Chinese internet giant Alibaba Group has agreed to buy back half of the 40% stake currently owned by Yahoo, in a deal worth around $7.1 billion (£4.5 billion). The move paves the way for Alibaba to consider an initial public offering.
US-based internet company Yahoo confirmed the deal this morning, after falling behind rivals Google and Facebook in online advertising. The deal provides Yahoo with the opportunity to pay dividends, make acquisitions or buy back its own shares. It is a move which many Yahoo stockholders had called for.
In a joint statement, Yahoo and Alibaba representatives confirmed that the Chinese internet group would pay some $6.3 billion in cash and up to $800 million in Alibaba preferred stock.
It is not the first time that Alibaba has attempted to buy back this part of the company, but previous negotiations have experienced problems and multiple setbacks. Now, the Chinese group is expected to facilitate the sale of its own shares on the stock market, and ultimately buy back even more of the remaining 20% Yahoo stake.

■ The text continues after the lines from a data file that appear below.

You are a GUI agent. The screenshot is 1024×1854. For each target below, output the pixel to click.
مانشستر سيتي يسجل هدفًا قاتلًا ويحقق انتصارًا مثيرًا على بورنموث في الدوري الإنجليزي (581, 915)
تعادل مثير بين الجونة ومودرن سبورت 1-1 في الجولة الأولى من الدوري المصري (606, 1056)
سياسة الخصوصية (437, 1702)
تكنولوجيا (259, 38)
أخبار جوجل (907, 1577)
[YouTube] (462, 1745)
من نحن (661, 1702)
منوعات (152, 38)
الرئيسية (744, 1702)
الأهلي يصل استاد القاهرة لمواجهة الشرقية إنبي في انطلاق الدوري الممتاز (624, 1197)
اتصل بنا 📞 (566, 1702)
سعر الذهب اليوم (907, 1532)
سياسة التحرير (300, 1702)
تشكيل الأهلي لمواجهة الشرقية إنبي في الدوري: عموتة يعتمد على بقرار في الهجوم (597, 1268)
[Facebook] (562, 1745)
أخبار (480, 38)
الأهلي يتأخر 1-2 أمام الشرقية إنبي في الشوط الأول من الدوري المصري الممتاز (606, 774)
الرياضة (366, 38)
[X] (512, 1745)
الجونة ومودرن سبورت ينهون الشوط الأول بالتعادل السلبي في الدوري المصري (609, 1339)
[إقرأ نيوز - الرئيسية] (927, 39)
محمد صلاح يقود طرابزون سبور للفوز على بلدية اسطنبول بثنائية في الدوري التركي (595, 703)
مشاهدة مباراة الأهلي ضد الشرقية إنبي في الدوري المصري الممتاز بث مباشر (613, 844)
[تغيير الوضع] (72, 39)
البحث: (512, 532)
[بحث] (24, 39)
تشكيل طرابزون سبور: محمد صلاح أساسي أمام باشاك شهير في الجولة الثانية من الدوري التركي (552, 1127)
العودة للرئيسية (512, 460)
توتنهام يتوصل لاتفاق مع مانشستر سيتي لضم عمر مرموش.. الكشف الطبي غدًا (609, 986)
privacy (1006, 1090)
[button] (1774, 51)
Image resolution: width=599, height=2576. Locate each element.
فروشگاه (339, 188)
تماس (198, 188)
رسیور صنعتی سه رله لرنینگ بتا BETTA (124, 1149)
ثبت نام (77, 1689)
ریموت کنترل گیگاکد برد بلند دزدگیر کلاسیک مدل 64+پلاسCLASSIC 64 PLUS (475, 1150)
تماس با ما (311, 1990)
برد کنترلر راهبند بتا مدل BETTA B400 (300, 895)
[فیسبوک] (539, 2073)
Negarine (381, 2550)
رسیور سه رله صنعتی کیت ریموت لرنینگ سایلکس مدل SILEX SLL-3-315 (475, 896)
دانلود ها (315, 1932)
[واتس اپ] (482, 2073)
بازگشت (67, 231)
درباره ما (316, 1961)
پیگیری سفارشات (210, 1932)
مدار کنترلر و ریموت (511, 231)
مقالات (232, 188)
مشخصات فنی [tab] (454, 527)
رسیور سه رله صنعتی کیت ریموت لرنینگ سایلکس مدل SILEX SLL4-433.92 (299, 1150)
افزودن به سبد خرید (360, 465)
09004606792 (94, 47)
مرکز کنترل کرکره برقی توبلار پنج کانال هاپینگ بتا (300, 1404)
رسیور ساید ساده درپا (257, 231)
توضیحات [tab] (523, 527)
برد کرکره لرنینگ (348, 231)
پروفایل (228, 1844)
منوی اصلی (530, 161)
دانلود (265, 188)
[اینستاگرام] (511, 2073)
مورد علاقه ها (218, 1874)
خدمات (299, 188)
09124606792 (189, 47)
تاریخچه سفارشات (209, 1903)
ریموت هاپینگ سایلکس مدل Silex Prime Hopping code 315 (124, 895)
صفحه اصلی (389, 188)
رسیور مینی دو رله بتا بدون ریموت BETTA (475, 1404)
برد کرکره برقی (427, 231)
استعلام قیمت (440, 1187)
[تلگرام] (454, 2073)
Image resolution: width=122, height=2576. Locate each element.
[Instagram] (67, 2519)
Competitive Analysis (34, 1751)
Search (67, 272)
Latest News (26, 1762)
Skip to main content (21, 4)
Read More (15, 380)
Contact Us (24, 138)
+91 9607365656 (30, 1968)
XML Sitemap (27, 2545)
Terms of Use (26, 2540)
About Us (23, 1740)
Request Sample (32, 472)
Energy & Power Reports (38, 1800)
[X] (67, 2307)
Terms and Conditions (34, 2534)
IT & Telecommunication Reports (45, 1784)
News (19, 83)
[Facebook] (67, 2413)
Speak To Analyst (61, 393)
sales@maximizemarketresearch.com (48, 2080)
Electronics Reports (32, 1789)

The companies will, however, continue to work closely with one another, the statement confirms, with Alibaba keen to benefit from Yahoo’s worldwide reach. This is a key factor in the expansion of Alibaba outside of China.
Despite its limited international reach Alibaba is one of the giants of the internet industry. An Alibaba IPO would be one of the largest technology offerings in the world. The company boasts popular subsidiaries, like the immensely popular consumer to consumer selling platform Taobao. Its 370 million registered users are more than the entire population of the United States.